Pixel coordinate grounding data

....

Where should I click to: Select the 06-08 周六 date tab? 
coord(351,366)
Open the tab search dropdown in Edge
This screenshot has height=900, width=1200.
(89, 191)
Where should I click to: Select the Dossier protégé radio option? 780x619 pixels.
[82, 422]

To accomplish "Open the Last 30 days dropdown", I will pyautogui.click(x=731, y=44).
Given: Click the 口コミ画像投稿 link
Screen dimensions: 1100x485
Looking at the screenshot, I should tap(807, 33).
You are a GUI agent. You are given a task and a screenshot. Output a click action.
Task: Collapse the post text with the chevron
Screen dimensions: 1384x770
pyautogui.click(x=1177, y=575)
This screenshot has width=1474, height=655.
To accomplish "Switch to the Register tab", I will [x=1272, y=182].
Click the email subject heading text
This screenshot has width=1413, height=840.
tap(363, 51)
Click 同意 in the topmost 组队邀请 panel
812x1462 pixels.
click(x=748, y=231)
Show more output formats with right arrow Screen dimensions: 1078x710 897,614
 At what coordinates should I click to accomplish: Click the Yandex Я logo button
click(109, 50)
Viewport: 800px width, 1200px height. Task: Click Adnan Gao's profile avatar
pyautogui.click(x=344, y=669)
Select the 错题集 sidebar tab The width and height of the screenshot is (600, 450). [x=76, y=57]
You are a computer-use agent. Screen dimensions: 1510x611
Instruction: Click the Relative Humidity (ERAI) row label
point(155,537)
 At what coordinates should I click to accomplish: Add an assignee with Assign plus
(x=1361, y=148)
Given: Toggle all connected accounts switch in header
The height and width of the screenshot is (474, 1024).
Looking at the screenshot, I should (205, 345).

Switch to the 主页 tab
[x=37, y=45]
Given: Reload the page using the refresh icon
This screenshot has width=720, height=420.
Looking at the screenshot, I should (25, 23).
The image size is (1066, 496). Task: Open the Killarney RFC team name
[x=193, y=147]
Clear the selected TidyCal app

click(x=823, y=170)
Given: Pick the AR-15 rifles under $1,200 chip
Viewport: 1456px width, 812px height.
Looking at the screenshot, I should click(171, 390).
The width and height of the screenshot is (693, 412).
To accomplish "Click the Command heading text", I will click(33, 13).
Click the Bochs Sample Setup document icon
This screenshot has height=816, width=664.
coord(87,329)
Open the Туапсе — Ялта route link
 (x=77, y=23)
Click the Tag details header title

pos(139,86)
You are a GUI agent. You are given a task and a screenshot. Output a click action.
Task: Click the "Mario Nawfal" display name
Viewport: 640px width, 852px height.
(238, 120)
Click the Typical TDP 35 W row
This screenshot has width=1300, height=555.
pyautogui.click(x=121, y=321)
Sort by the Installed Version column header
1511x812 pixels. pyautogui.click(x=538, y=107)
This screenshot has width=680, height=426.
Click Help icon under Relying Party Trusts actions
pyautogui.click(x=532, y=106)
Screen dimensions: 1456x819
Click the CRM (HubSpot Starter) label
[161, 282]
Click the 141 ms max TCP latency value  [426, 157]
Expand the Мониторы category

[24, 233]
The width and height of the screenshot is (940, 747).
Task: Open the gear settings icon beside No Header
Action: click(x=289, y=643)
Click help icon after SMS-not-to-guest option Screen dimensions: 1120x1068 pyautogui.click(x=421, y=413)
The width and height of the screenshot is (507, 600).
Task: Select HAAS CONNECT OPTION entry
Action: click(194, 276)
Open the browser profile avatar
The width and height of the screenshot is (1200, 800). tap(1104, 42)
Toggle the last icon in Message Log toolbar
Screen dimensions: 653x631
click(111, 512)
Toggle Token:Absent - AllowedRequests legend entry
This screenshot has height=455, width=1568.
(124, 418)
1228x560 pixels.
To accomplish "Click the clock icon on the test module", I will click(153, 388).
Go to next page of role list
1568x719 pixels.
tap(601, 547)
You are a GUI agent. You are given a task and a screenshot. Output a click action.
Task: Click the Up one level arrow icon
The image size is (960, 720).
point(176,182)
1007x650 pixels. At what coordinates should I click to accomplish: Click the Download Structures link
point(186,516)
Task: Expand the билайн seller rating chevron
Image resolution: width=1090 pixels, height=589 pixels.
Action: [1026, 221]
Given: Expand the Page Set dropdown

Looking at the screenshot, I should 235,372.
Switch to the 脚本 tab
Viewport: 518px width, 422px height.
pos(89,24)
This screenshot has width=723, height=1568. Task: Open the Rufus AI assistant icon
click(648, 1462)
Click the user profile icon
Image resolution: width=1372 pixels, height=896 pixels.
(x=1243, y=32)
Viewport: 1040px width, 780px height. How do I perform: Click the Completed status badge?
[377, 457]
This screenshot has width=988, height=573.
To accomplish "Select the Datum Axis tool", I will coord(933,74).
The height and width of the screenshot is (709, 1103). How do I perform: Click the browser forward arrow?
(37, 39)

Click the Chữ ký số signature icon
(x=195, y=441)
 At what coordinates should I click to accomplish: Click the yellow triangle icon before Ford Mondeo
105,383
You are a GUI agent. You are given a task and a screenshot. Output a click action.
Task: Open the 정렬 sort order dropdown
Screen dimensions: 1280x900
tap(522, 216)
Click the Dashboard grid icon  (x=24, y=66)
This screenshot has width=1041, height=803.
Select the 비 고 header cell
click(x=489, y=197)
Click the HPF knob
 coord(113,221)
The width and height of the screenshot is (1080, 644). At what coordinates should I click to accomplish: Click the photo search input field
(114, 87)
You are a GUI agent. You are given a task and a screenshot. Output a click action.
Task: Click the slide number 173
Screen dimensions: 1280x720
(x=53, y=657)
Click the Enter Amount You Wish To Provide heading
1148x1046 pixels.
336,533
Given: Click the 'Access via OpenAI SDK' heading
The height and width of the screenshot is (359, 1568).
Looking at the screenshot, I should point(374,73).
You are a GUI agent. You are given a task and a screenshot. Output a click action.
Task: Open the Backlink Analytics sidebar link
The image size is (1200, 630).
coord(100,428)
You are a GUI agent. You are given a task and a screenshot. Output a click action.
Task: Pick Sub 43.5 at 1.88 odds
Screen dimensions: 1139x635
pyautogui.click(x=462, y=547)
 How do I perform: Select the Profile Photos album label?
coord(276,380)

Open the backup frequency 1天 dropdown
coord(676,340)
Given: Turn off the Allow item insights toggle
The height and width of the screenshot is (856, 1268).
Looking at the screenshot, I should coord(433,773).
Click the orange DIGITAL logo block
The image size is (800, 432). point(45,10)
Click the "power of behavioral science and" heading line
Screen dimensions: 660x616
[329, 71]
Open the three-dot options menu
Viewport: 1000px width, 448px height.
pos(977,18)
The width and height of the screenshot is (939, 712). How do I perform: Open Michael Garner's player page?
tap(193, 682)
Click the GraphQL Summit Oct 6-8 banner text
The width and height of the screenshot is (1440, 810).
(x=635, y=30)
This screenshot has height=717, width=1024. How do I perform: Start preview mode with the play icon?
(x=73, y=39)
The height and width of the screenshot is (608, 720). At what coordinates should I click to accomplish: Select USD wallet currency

....

WHAT THE EXERCISE ASKS
Reproduce all entries. Keep them exact.

COMPLETED TASK
Where should I click to: Select the 06-08 周六 date tab? 
coord(351,366)
Open the tab search dropdown in Edge
This screenshot has height=900, width=1200.
(89, 191)
Where should I click to: Select the Dossier protégé radio option? 780x619 pixels.
[82, 422]

To accomplish "Open the Last 30 days dropdown", I will pyautogui.click(x=731, y=44).
Given: Click the 口コミ画像投稿 link
Screen dimensions: 1100x485
Looking at the screenshot, I should tap(807, 33).
You are a GUI agent. You are given a task and a screenshot. Output a click action.
Task: Collapse the post text with the chevron
Screen dimensions: 1384x770
pyautogui.click(x=1177, y=575)
This screenshot has width=1474, height=655.
To accomplish "Switch to the Register tab", I will [x=1272, y=182].
Click the email subject heading text
This screenshot has width=1413, height=840.
tap(363, 51)
Click 同意 in the topmost 组队邀请 panel
812x1462 pixels.
click(x=748, y=231)
Show more output formats with right arrow Screen dimensions: 1078x710 897,614
 At what coordinates should I click to accomplish: Click the Yandex Я logo button
click(109, 50)
Viewport: 800px width, 1200px height. Task: Click Adnan Gao's profile avatar
pyautogui.click(x=344, y=669)
Select the 错题集 sidebar tab The width and height of the screenshot is (600, 450). [x=76, y=57]
You are a computer-use agent. Screen dimensions: 1510x611
Instruction: Click the Relative Humidity (ERAI) row label
point(155,537)
 At what coordinates should I click to accomplish: Add an assignee with Assign plus
(x=1361, y=148)
Given: Toggle all connected accounts switch in header
The height and width of the screenshot is (474, 1024).
Looking at the screenshot, I should (205, 345).

Switch to the 主页 tab
[x=37, y=45]
Given: Reload the page using the refresh icon
This screenshot has width=720, height=420.
Looking at the screenshot, I should (25, 23).
The image size is (1066, 496). Task: Open the Killarney RFC team name
[x=193, y=147]
Clear the selected TidyCal app

click(x=823, y=170)
Given: Pick the AR-15 rifles under $1,200 chip
Viewport: 1456px width, 812px height.
Looking at the screenshot, I should click(171, 390).
The width and height of the screenshot is (693, 412).
To accomplish "Click the Command heading text", I will click(33, 13).
Click the Bochs Sample Setup document icon
This screenshot has height=816, width=664.
coord(87,329)
Open the Туапсе — Ялта route link
 (x=77, y=23)
Click the Tag details header title

pos(139,86)
You are a GUI agent. You are given a task and a screenshot. Output a click action.
Task: Click the "Mario Nawfal" display name
Viewport: 640px width, 852px height.
(238, 120)
Click the Typical TDP 35 W row
This screenshot has width=1300, height=555.
pyautogui.click(x=121, y=321)
Sort by the Installed Version column header
1511x812 pixels. pyautogui.click(x=538, y=107)
This screenshot has width=680, height=426.
Click Help icon under Relying Party Trusts actions
pyautogui.click(x=532, y=106)
Screen dimensions: 1456x819
Click the CRM (HubSpot Starter) label
[161, 282]
Click the 141 ms max TCP latency value  [426, 157]
Expand the Мониторы category

[24, 233]
The width and height of the screenshot is (940, 747).
Task: Open the gear settings icon beside No Header
Action: click(x=289, y=643)
Click help icon after SMS-not-to-guest option Screen dimensions: 1120x1068 pyautogui.click(x=421, y=413)
The width and height of the screenshot is (507, 600).
Task: Select HAAS CONNECT OPTION entry
Action: click(194, 276)
Open the browser profile avatar
The width and height of the screenshot is (1200, 800). tap(1104, 42)
Toggle the last icon in Message Log toolbar
Screen dimensions: 653x631
click(111, 512)
Toggle Token:Absent - AllowedRequests legend entry
This screenshot has height=455, width=1568.
(124, 418)
1228x560 pixels.
To accomplish "Click the clock icon on the test module", I will click(153, 388).
Go to next page of role list
1568x719 pixels.
tap(601, 547)
You are a GUI agent. You are given a task and a screenshot. Output a click action.
Task: Click the Up one level arrow icon
The image size is (960, 720).
point(176,182)
1007x650 pixels. At what coordinates should I click to accomplish: Click the Download Structures link
point(186,516)
Task: Expand the билайн seller rating chevron
Image resolution: width=1090 pixels, height=589 pixels.
Action: [1026, 221]
Given: Expand the Page Set dropdown

Looking at the screenshot, I should 235,372.
Switch to the 脚本 tab
Viewport: 518px width, 422px height.
pos(89,24)
This screenshot has width=723, height=1568. Task: Open the Rufus AI assistant icon
click(648, 1462)
Click the user profile icon
Image resolution: width=1372 pixels, height=896 pixels.
(x=1243, y=32)
Viewport: 1040px width, 780px height. How do I perform: Click the Completed status badge?
[377, 457]
This screenshot has width=988, height=573.
To accomplish "Select the Datum Axis tool", I will coord(933,74).
The height and width of the screenshot is (709, 1103). How do I perform: Click the browser forward arrow?
(37, 39)

Click the Chữ ký số signature icon
(x=195, y=441)
 At what coordinates should I click to accomplish: Click the yellow triangle icon before Ford Mondeo
105,383
You are a GUI agent. You are given a task and a screenshot. Output a click action.
Task: Open the 정렬 sort order dropdown
Screen dimensions: 1280x900
tap(522, 216)
Click the Dashboard grid icon  (x=24, y=66)
This screenshot has width=1041, height=803.
Select the 비 고 header cell
click(x=489, y=197)
Click the HPF knob
 coord(113,221)
The width and height of the screenshot is (1080, 644). At what coordinates should I click to accomplish: Click the photo search input field
(114, 87)
You are a GUI agent. You are given a task and a screenshot. Output a click action.
Task: Click the slide number 173
Screen dimensions: 1280x720
(x=53, y=657)
Click the Enter Amount You Wish To Provide heading
1148x1046 pixels.
336,533
Given: Click the 'Access via OpenAI SDK' heading
The height and width of the screenshot is (359, 1568).
Looking at the screenshot, I should point(374,73).
You are a GUI agent. You are given a task and a screenshot. Output a click action.
Task: Open the Backlink Analytics sidebar link
The image size is (1200, 630).
coord(100,428)
You are a GUI agent. You are given a task and a screenshot. Output a click action.
Task: Pick Sub 43.5 at 1.88 odds
Screen dimensions: 1139x635
pyautogui.click(x=462, y=547)
 How do I perform: Select the Profile Photos album label?
coord(276,380)

Open the backup frequency 1天 dropdown
coord(676,340)
Given: Turn off the Allow item insights toggle
The height and width of the screenshot is (856, 1268).
Looking at the screenshot, I should coord(433,773).
Click the orange DIGITAL logo block
The image size is (800, 432). point(45,10)
Click the "power of behavioral science and" heading line
Screen dimensions: 660x616
[329, 71]
Open the three-dot options menu
Viewport: 1000px width, 448px height.
pos(977,18)
The width and height of the screenshot is (939, 712). How do I perform: Open Michael Garner's player page?
tap(193, 682)
Click the GraphQL Summit Oct 6-8 banner text
The width and height of the screenshot is (1440, 810).
(x=635, y=30)
This screenshot has height=717, width=1024. How do I perform: Start preview mode with the play icon?
(x=73, y=39)
The height and width of the screenshot is (608, 720). At what coordinates should I click to accomplish: Select USD wallet currency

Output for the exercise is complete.